Table A.2.3.2: Loads for typical scenarios

If you want to calculate structures with large deflections you have to increase the load in several steps and update the deflected geometry. This can be done with the “Large Deformation Analysis”- component (see section 3.5.4) or the component for geometrically non-linear analysis “AnalyzeNonlin WIP” (see section 3.5.3).
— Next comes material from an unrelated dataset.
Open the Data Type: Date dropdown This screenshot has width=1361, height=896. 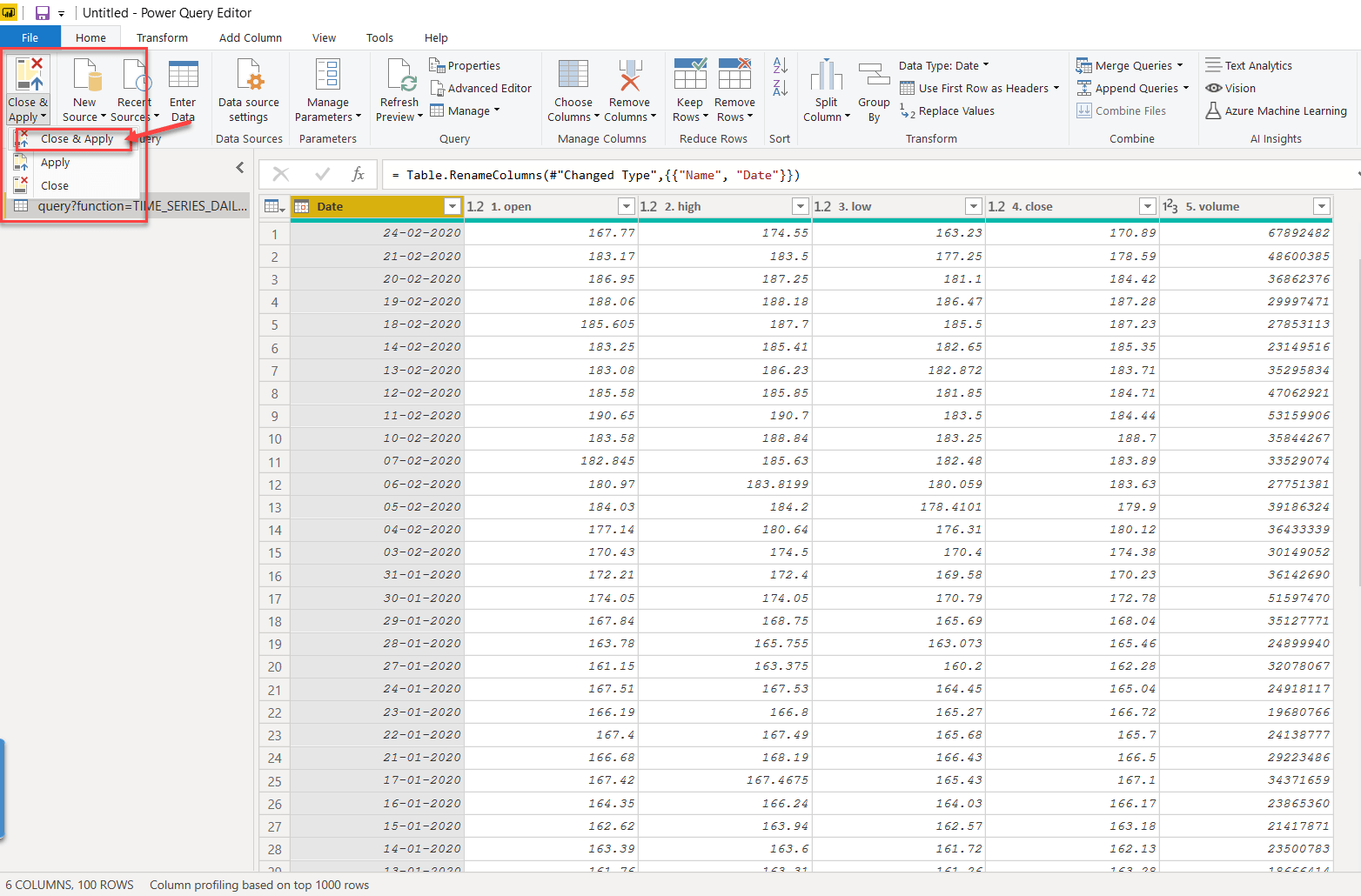943,66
In case of structures dominated by bending, collapse is normally preceded by large deflections (see for example the video of the collapse of the Tacoma-Narrows bridge). So limiting deflection automatically leads to a safe design in case of slender structures. If however compressive forces initiate failure, collapse may occur without prior warning. The phenomenon is called buckling. When using the “Analyze”-component it makes no difference whether an axially loaded beam resists compressive or tensile loads: it either gets longer or shorter and the absolute value of its change of length is the same. In real structures the more slender a beam the less compressive force it takes to buckle it. An extreme example would be a rope. In case buckling might occur, use the “AnalyzeThII”-component which takes into account the destabilizing effect of compressive axial forces. The “Buckling Modes”-component lets you compute the first buckling load-factor. This is the factor with which the external loads need to be multiplied for initiating linear buckling.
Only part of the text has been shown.